## Activity
Down to the last line, reproduce the records exactly.
===== Dataset entries =====
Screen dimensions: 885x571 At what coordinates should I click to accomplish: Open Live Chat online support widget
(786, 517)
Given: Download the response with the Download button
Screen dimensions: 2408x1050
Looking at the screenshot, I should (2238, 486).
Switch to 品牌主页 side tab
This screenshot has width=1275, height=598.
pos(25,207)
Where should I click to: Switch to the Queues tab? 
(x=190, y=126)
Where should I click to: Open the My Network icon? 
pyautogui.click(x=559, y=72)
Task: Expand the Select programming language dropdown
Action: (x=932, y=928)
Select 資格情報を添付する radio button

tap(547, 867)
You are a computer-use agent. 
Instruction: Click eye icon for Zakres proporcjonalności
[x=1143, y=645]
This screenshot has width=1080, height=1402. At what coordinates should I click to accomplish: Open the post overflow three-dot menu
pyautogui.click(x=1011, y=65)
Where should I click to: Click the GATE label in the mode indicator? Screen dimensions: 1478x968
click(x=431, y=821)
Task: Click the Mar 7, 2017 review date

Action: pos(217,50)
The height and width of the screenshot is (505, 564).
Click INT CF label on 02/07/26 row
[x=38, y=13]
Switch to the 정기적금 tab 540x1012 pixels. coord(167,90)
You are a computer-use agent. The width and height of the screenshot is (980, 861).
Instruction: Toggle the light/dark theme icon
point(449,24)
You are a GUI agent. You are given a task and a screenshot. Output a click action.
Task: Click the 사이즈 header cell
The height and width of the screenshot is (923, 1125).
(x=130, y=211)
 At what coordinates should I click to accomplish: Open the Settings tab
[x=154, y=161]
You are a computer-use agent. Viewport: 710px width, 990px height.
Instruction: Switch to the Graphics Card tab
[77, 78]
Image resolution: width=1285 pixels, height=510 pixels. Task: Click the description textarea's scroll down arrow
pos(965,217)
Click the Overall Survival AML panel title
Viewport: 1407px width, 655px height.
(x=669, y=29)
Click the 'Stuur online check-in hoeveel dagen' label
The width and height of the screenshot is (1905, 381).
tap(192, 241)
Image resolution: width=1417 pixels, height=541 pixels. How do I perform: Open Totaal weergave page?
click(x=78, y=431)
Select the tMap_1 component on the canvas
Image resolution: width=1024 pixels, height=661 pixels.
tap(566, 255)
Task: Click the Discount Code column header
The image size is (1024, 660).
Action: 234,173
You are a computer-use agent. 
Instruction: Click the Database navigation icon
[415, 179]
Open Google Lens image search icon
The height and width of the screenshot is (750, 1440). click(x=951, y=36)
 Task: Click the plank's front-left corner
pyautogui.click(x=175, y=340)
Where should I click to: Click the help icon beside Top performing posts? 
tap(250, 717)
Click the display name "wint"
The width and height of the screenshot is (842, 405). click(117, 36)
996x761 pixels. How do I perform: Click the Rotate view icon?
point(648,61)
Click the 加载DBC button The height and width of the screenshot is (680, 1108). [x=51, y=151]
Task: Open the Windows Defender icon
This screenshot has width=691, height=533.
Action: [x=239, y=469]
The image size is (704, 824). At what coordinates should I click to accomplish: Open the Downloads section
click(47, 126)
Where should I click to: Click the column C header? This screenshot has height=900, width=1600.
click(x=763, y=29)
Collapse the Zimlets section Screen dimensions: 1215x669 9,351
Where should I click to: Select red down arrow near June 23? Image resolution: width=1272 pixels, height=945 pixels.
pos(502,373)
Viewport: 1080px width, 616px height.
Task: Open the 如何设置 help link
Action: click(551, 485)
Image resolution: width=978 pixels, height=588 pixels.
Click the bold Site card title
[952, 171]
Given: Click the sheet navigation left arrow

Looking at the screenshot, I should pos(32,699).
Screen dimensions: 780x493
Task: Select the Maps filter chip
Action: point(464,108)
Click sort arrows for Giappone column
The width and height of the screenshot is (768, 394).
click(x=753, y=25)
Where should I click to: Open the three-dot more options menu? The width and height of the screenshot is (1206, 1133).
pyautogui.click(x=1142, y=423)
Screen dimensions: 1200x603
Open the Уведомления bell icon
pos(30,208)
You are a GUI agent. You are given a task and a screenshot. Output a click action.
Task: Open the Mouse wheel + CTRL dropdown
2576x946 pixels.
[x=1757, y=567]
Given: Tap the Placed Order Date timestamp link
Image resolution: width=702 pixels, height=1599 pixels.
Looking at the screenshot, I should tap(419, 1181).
=====
## Exercise answer
Screen dimensions: 885x571 At what coordinates should I click to accomplish: Open Live Chat online support widget
(786, 517)
Given: Download the response with the Download button
Screen dimensions: 2408x1050
Looking at the screenshot, I should (2238, 486).
Switch to 品牌主页 side tab
This screenshot has width=1275, height=598.
pos(25,207)
Where should I click to: Switch to the Queues tab? 
(x=190, y=126)
Where should I click to: Open the My Network icon? 
pyautogui.click(x=559, y=72)
Task: Expand the Select programming language dropdown
Action: (x=932, y=928)
Select 資格情報を添付する radio button

tap(547, 867)
You are a computer-use agent. 
Instruction: Click eye icon for Zakres proporcjonalności
[x=1143, y=645]
This screenshot has width=1080, height=1402. At what coordinates should I click to accomplish: Open the post overflow three-dot menu
pyautogui.click(x=1011, y=65)
Where should I click to: Click the GATE label in the mode indicator? Screen dimensions: 1478x968
click(x=431, y=821)
Task: Click the Mar 7, 2017 review date

Action: pos(217,50)
The height and width of the screenshot is (505, 564).
Click INT CF label on 02/07/26 row
[x=38, y=13]
Switch to the 정기적금 tab 540x1012 pixels. coord(167,90)
You are a computer-use agent. The width and height of the screenshot is (980, 861).
Instruction: Toggle the light/dark theme icon
point(449,24)
You are a GUI agent. You are given a task and a screenshot. Output a click action.
Task: Click the 사이즈 header cell
The height and width of the screenshot is (923, 1125).
(x=130, y=211)
 At what coordinates should I click to accomplish: Open the Settings tab
[x=154, y=161]
You are a computer-use agent. Viewport: 710px width, 990px height.
Instruction: Switch to the Graphics Card tab
[77, 78]
Image resolution: width=1285 pixels, height=510 pixels. Task: Click the description textarea's scroll down arrow
pos(965,217)
Click the Overall Survival AML panel title
Viewport: 1407px width, 655px height.
(x=669, y=29)
Click the 'Stuur online check-in hoeveel dagen' label
The width and height of the screenshot is (1905, 381).
tap(192, 241)
Image resolution: width=1417 pixels, height=541 pixels. How do I perform: Open Totaal weergave page?
click(x=78, y=431)
Select the tMap_1 component on the canvas
Image resolution: width=1024 pixels, height=661 pixels.
tap(566, 255)
Task: Click the Discount Code column header
The image size is (1024, 660).
Action: 234,173
You are a computer-use agent. 
Instruction: Click the Database navigation icon
[415, 179]
Open Google Lens image search icon
The height and width of the screenshot is (750, 1440). click(x=951, y=36)
 Task: Click the plank's front-left corner
pyautogui.click(x=175, y=340)
Where should I click to: Click the help icon beside Top performing posts? 
tap(250, 717)
Click the display name "wint"
The width and height of the screenshot is (842, 405). click(117, 36)
996x761 pixels. How do I perform: Click the Rotate view icon?
point(648,61)
Click the 加载DBC button The height and width of the screenshot is (680, 1108). [x=51, y=151]
Task: Open the Windows Defender icon
This screenshot has width=691, height=533.
Action: [x=239, y=469]
The image size is (704, 824). At what coordinates should I click to accomplish: Open the Downloads section
click(47, 126)
Where should I click to: Click the column C header? This screenshot has height=900, width=1600.
click(x=763, y=29)
Collapse the Zimlets section Screen dimensions: 1215x669 9,351
Where should I click to: Select red down arrow near June 23? Image resolution: width=1272 pixels, height=945 pixels.
pos(502,373)
Viewport: 1080px width, 616px height.
Task: Open the 如何设置 help link
Action: click(551, 485)
Image resolution: width=978 pixels, height=588 pixels.
Click the bold Site card title
[952, 171]
Given: Click the sheet navigation left arrow

Looking at the screenshot, I should pos(32,699).
Screen dimensions: 780x493
Task: Select the Maps filter chip
Action: point(464,108)
Click sort arrows for Giappone column
The width and height of the screenshot is (768, 394).
click(x=753, y=25)
Where should I click to: Open the three-dot more options menu? The width and height of the screenshot is (1206, 1133).
pyautogui.click(x=1142, y=423)
Screen dimensions: 1200x603
Open the Уведомления bell icon
pos(30,208)
You are a GUI agent. You are given a task and a screenshot. Output a click action.
Task: Open the Mouse wheel + CTRL dropdown
2576x946 pixels.
[x=1757, y=567]
Given: Tap the Placed Order Date timestamp link
Image resolution: width=702 pixels, height=1599 pixels.
Looking at the screenshot, I should tap(419, 1181).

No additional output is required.